● WRITTEN INSTRUCTION
List the lines below as a numbered list, omitting blank lines, starting from the line with "Euro truck simulator 2 (852, 644)" up to and including the line with "HISTÓRIA (244, 178)".

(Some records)
####################

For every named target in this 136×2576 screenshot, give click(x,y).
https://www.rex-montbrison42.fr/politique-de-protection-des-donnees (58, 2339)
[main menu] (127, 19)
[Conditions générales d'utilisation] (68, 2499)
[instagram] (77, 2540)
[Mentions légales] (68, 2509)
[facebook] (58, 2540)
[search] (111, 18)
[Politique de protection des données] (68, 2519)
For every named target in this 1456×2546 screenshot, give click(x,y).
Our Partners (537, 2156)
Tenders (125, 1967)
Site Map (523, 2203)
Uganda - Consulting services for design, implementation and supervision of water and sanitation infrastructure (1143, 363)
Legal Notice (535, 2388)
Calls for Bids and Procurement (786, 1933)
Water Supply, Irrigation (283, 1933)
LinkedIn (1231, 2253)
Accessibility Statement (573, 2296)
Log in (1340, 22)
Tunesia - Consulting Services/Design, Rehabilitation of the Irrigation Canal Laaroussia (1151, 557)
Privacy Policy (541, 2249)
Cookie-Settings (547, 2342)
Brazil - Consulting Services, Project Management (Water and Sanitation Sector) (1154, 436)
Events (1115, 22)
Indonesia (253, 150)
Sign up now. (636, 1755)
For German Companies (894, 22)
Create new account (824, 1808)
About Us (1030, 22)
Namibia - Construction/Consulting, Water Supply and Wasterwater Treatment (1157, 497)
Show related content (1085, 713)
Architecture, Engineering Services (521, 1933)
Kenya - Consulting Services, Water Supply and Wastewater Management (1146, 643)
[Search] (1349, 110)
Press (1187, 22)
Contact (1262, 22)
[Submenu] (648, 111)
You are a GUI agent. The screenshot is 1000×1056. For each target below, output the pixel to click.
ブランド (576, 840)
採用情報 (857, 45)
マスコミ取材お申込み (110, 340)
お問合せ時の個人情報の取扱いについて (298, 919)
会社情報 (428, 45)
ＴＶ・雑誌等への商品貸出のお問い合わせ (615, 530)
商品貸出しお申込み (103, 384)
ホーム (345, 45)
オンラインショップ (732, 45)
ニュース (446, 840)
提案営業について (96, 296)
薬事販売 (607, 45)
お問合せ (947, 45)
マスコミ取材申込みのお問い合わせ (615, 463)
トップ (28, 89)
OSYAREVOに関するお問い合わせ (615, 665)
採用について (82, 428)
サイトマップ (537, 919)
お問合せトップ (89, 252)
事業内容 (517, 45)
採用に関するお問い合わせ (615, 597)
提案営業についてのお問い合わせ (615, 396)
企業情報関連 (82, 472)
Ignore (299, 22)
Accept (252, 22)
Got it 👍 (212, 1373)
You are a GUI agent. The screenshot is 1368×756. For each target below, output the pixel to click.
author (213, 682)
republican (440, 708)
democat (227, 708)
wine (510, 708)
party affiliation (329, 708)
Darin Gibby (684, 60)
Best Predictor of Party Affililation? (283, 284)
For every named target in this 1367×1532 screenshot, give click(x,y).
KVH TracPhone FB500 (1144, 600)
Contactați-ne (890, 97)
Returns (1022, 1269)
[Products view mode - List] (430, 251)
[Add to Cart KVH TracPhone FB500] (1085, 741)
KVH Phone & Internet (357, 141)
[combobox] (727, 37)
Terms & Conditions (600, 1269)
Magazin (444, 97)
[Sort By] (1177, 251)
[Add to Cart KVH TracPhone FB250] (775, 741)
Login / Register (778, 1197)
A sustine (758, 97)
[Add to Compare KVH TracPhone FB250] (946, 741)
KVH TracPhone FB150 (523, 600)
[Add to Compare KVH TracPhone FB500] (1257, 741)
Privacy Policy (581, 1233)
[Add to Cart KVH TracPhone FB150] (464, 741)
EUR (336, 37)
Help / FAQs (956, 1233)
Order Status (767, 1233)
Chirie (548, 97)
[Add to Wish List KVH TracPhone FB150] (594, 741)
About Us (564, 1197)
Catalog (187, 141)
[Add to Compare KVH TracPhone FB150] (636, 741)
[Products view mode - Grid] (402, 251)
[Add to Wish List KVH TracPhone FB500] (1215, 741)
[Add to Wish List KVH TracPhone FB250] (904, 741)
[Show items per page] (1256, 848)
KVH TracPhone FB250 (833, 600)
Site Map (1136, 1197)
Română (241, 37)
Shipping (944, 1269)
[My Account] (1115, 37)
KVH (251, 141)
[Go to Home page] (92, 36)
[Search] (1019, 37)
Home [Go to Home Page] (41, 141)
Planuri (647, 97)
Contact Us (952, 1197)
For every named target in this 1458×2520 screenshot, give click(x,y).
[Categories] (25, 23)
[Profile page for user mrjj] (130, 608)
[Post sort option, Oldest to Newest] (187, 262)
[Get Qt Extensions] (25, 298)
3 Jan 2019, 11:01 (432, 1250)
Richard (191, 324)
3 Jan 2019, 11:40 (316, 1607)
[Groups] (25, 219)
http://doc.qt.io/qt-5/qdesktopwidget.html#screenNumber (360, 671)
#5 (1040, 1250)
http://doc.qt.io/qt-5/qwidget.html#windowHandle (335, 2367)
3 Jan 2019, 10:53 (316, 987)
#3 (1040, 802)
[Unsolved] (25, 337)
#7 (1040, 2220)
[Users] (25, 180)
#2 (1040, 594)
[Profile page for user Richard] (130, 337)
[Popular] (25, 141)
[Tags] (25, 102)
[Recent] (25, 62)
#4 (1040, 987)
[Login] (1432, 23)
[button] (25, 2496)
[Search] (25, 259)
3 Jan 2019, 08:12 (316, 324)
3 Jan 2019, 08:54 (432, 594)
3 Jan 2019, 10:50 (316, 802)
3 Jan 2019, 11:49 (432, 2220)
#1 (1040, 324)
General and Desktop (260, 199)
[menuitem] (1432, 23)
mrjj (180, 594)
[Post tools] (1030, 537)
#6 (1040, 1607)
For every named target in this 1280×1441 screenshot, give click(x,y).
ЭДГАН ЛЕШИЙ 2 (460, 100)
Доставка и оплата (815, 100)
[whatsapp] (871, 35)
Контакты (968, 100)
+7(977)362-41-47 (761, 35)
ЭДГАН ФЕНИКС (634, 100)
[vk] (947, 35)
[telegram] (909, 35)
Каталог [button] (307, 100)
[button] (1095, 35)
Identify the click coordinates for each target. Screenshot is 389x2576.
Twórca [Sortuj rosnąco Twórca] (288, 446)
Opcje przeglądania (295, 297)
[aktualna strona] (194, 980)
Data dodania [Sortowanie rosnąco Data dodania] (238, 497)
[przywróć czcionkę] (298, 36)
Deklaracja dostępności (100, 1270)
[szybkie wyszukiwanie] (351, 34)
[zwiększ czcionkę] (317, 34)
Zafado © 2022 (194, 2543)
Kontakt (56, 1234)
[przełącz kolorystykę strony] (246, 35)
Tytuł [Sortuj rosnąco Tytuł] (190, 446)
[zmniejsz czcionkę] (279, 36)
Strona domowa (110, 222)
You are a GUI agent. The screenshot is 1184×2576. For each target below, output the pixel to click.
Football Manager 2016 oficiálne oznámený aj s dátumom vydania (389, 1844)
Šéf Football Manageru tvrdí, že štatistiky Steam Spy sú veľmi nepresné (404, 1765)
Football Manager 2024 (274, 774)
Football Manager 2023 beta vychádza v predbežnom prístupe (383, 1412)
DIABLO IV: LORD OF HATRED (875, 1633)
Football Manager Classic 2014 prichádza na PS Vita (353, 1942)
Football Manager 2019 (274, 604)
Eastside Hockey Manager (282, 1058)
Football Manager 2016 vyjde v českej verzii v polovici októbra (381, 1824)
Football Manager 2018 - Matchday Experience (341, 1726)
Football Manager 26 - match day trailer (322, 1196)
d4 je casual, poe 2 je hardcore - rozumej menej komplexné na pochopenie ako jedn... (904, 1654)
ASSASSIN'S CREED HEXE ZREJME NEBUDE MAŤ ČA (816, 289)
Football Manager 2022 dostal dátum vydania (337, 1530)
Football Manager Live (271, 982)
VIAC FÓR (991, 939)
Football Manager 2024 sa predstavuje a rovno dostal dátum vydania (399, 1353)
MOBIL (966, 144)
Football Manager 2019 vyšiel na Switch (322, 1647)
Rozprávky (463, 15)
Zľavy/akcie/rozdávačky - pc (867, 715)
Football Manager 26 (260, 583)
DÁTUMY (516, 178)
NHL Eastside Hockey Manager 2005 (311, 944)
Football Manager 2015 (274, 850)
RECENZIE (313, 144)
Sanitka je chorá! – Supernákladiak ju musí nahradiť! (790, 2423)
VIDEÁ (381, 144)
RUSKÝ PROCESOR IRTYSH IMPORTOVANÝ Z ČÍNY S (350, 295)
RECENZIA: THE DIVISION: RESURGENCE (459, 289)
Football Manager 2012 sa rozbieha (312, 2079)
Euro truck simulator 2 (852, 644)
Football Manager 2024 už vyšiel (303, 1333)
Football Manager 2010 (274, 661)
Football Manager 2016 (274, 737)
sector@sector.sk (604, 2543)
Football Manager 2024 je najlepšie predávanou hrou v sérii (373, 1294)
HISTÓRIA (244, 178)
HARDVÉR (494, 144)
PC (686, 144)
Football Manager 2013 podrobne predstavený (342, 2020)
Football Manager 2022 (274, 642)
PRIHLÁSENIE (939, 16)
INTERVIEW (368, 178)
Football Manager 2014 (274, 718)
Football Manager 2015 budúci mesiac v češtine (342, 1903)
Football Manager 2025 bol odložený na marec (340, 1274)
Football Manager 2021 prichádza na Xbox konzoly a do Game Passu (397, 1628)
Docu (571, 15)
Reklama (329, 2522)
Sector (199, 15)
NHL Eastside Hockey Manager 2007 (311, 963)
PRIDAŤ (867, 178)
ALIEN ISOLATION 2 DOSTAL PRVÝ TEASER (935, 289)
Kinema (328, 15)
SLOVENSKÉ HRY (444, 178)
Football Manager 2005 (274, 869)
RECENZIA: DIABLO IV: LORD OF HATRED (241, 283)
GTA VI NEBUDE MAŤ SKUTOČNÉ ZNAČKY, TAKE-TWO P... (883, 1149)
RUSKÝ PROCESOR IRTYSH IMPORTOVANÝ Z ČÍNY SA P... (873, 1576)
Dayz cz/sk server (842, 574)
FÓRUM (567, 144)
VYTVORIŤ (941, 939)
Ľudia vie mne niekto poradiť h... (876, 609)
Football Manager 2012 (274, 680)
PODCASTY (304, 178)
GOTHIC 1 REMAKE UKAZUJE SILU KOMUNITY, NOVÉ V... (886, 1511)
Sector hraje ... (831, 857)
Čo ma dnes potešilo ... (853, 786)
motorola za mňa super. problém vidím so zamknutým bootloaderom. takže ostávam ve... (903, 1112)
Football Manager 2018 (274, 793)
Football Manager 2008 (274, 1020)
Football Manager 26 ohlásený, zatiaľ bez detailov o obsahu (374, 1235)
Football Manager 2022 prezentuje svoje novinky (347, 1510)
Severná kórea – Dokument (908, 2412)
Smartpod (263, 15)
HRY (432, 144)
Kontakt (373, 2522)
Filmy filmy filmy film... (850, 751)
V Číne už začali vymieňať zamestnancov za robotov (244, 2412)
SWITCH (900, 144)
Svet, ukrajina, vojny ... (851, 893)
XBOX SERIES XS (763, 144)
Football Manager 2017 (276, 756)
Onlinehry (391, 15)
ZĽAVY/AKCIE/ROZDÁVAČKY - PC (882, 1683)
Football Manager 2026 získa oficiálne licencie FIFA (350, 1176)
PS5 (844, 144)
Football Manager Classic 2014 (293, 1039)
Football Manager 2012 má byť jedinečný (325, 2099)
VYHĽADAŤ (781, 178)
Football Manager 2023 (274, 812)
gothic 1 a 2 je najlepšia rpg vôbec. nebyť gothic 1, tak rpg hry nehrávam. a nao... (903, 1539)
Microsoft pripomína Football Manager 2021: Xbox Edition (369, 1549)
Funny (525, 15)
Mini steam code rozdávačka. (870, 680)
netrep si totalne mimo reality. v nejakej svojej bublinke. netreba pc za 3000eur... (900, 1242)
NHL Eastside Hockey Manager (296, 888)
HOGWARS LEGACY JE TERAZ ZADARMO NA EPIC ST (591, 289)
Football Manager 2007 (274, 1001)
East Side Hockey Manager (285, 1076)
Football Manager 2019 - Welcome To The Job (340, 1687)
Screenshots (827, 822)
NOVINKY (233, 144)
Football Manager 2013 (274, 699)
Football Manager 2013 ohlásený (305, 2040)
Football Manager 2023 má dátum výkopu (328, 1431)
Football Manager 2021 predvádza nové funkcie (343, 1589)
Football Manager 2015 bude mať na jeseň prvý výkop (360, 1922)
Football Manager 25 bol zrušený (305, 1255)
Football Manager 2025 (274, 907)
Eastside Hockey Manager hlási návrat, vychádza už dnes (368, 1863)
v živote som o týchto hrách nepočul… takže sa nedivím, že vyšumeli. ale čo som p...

####################

● RIGHT ANSWER
1. Euro truck simulator 2 (852, 644)
2. Football Manager 2024 už vyšiel (303, 1333)
3. Football Manager 2010 (274, 661)
4. Football Manager 2016 (274, 737)
5. sector@sector.sk (604, 2543)
6. Football Manager 2024 je najlepšie predávanou hrou v sérii (373, 1294)
7. HISTÓRIA (244, 178)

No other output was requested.